Do you know the feeling of enthusiasm when you decide, yes I am going to eat only healthy food in the rest of my life… and is familiar the recognition that you are following the old bad eating habits again just two weeks after your vow?
Why some people can eat healthily and why others fail? What is the secret of sustaining a healthy diet?
Healthy food can mean very different for different people. For me healthy eating means that I eat as less processed food as possible, I follow a varied and healthy diet and I eat only that many calories as many my body needs. Sounds pretty simple and straight forward but all these presume that I know my body, I know my food and I make healthy choices in the majority of the cases.
In the last ten years, I worked hard to have all the knowledge to get to this point and I know that the learning process has not finished yet. It has been a really long and bumpy road to recognizing my body’s needs and there is no weight loss system what could spare us this experience. We are all different with different lifestyle and different nutritional needs, you can get general advice what works in weight loss, but you have to do the hard work and find out what really works for you.
However, there is one really important recognition in these years, what I would like to share with you.
I have found that every single person – who follows a healthy diet – does this.
This is not a very complicated thing, indeed the simplest advice ever, but it does not mean that it is not the most important in weight management.
There is no such thing that chips “only for visitors” or chocolate “only for the kids”. Once they are in your cupboard you will eat them at one point – if not earlier, – when you putting them in front of your visitors. Crisps, chocolate bars, sweets, biscuits have a particular ability: once they sit on the shelf of your cupboard they can call you anytime, in any situation “come and eat me“. Yes, they can make you forget all about lovely fruits, all about your weight loss goal and the whole healthy lifestyle thing.
What can we do?
And here is the secret
The healthy food products in your house = healthy eating
Fill up your cupboard, fridge and freezer only with healthy products and this way you can reduce the risk of unhealthy eating. The first and most important step is to shop right food. Whatever is in your shopping trolley and later in your cupboard- you are going to eat it.
Do not worry, you do not need to swap all products at the same time, this is a long process. Focus on one at the time, make a habit of reading food labels and keep looking for the healthiest version. When you make these basic swaps, it always takes a time to get used to the new taste. I know it can be hard first as less sugar, less salt and less artificial taste enhancer means a more modest taste, but it gives an opportunity to can re-discover real flavours again. Adding herbs and spices can give a good balance to our dishes.
Very often the flavoured version of a basic product mean more additives. Good example cereals: the unflavoured original whole grain products usually contain less sugar and additives than the flavoured versions. Okay, nobody wants to chew on tasteless wholegrain box, but you always can add some fresh or dried fruit, nuts, seeds, cinnamon, cocoa powder or no-sugar jam to create your own favorite. They bring not just a better taste, but an additional nutritional value too to the dish and this is also a huge benefit.

Task brief
Do these statements agree with the text on healthy eating? Answer yes or no for each, and quote the exact words from the text that settle it. 1. The writer considers the learning process about the body's needs to be complete. 2. Unflavored whole grain cereals usually have less sugar and fewer additives than flavored ones. 3. All products should be swapped for healthier ones at the same time. The data has no connection to the text on healthy eating.

Material

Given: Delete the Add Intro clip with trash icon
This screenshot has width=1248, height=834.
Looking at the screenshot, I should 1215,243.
* * *
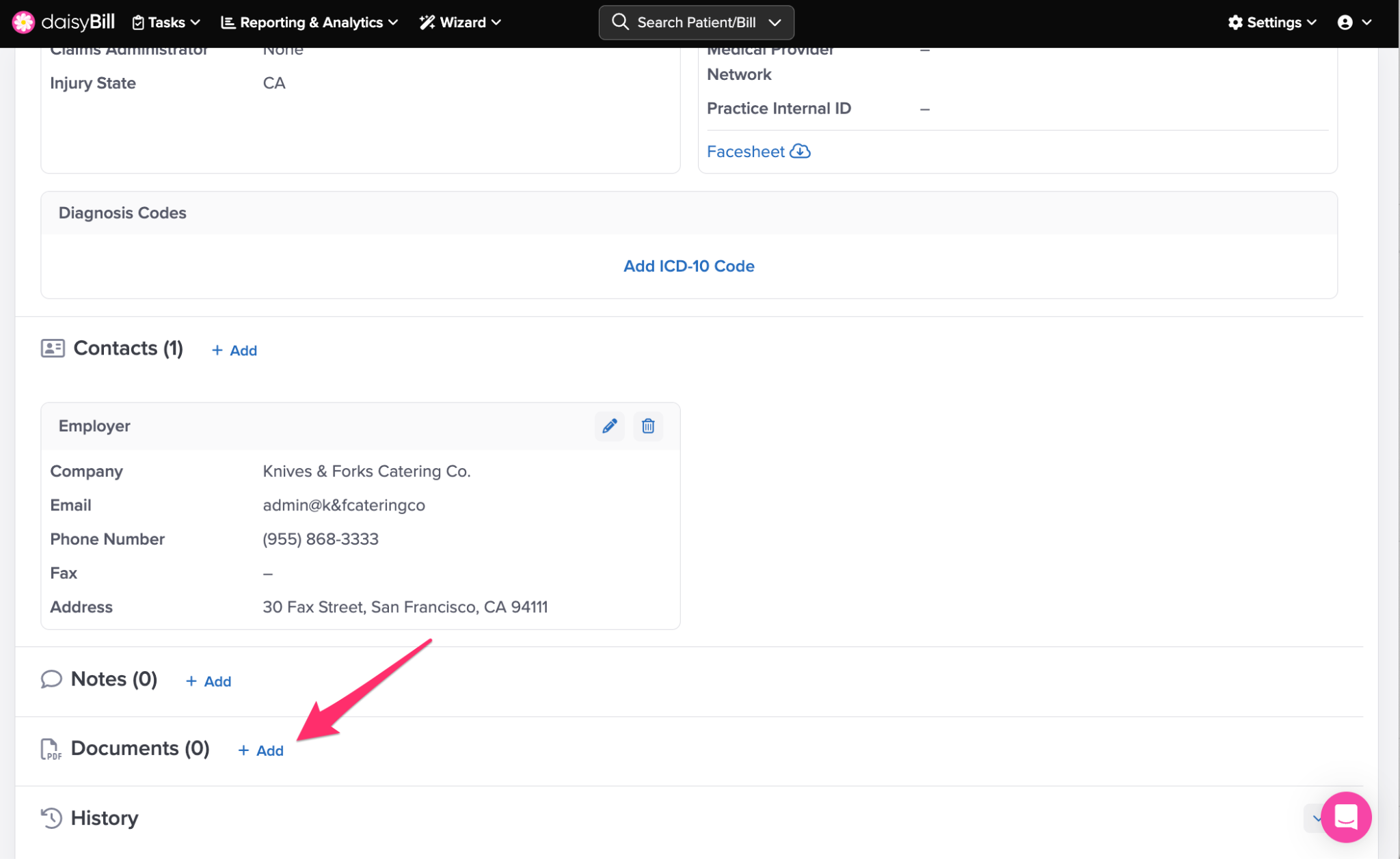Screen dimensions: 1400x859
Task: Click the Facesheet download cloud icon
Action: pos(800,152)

Task solution
1. No: "I know that the learning process has not finished yet."
2. Yes: "the unflavoured original whole grain products usually contain less sugar and additives than the flavoured versions"
3. No: "you do not need to swap all products at the same time, this is a long process."